Vangelis hizo girar su butaca para mirarle.

—No jodas que le dijiste eso.

—¿Qué querías, que me quedara allí tirado como un vulgar delincuente, con todo el mundo mirando? No señor, hay que plantar cara. Es lo que dice Glenn Beck: desobediencia respetuosa. América no sería lo que es ahora sin un poco de osadía.

Vangelis estaba realmente impresionado. Intercambiaron algunos estúpidos topicazos más sobre tortilleras e hijas de puta de diversa condición.

Poco a poco se incorporaron al recalcitrante ritmo del turno de noche en el corazón continental del país, sin otra luz que el resplandor eléctrico de las pantallas y sin otro sonido que el teléfono sonando a ratos en oficinas vacías.

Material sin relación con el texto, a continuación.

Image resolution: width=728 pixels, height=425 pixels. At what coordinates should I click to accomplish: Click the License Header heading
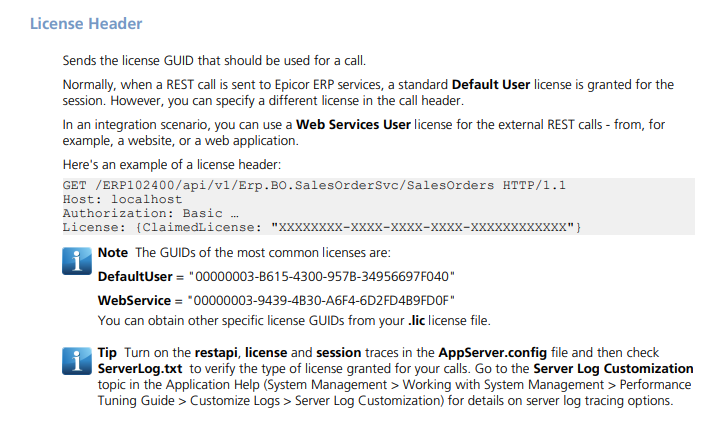pyautogui.click(x=86, y=24)
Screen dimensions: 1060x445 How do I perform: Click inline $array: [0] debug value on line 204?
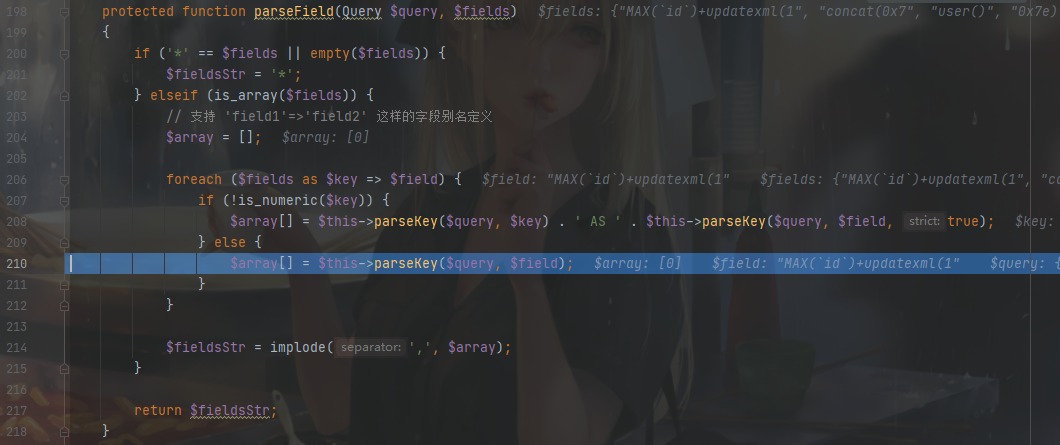coord(325,138)
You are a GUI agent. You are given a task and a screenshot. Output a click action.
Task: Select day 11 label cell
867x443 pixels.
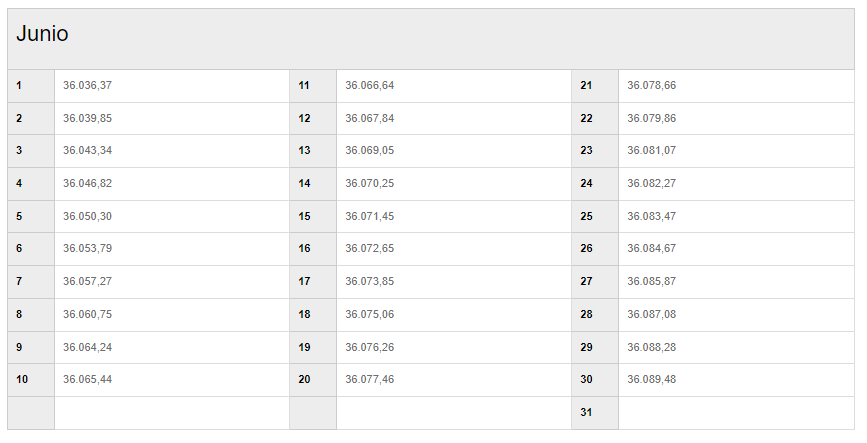click(313, 86)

Bock se fue calmando. Entró en una página web de música y encontró algo de clásica, Ofra Harnoy interpretando sonatas de chelo de Vivaldi, y el pánico, la humillación, el temor a Andy Chu y el miedo al futuro inmediato fueron quedando lentamente atrás.

En su piso encima del garaje de la señora Kinnear, el teléfono de Bock estaba registrando la quinta llamada de un número desconocido. Cada vez que sonaba el teléfono el perrito de la señora Kinnear se ponía histérico y empezaba a correr por el patio trasero lanzando gañidos de hiena castrada. Su dueña se acercaba a la puerta mosquitera con su bata de andar por casa y sus zapatillas con orejas de conejo y le chillaba que hiciera el puñetero favor de callarse, luego volvía a sentarse para seguir con su película (Gigi) y su Zinfandel y al hacerlo dejaba que la mosquitera se cerrara de un portazo, cosa que sacaba de quicio a los vecinos.

Después de ocho tonos, la línea dejaba paso al buzón de voz y el contestador emitía la voz grabada de Christian Bock, en plan sabihondo, diciendo: «Esto es un contestador automático, ya sabe lo que tiene que hacer», y luego el pitido. No dejaron ningún mensaje.